The cost of treatment in Russia depends on the status of the medical institution and whether the patient has insurance. Many procedures can be done completely free of charge, under the compulsory medical insurance policy, even in oncological centers of federal significance located in large cities. Also, at the request of the patient, appropriate assistance can be obtained on a paid basis. On average, the fight against cancer in Russia is several times cheaper than in European countries - in Germany, Switzerland and the United States.

He has been diagnosing and treating cancer for over 100 years. The center uses the achievements of the modern level in the operational, radiation and other industries, which increases the efficiency of providing therapeutic care to the population.
St. Petersburg Clinical Scientific and Practical Center for Specialized Species medical care, Saint Petersburg. It develops and implements diagnostic, therapeutic and preventive measures aimed at combating oncological diseases.

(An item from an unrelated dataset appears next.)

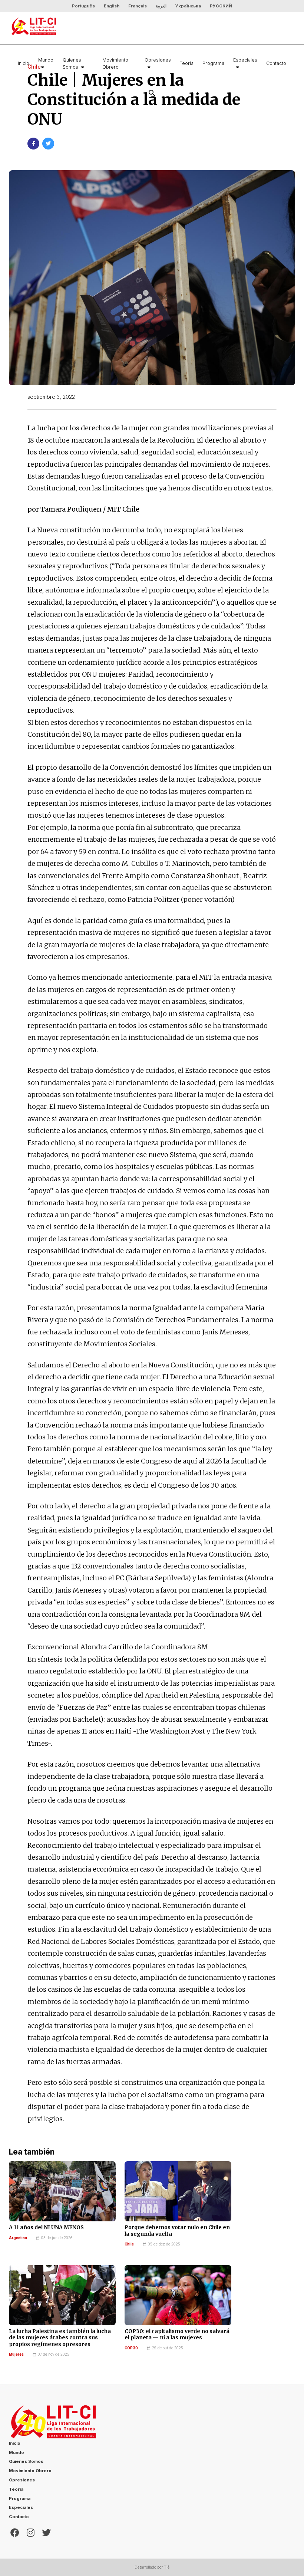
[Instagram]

Marina, 44 years old. "At the NMHC them. Pirogov, my sister was treated for stomach sarcoma. Everything is at a high level, doctors are trying to provide the required assistance, which is very important with such diagnoses.”

Treatment in Germany

The main goal of the fight against sarcomas in German clinics is to minimize the likelihood of disability and reduce the risk of recurrence of the tumor process. The effectiveness of diagnostics and treatment methods increases the multidisciplinary approach to each patient. Several specialists from various branches of medicine, such as oncologists, chemotherapists, radiologists, rehabilitation specialists, etc., simultaneously take part in the development of therapeutic tactics.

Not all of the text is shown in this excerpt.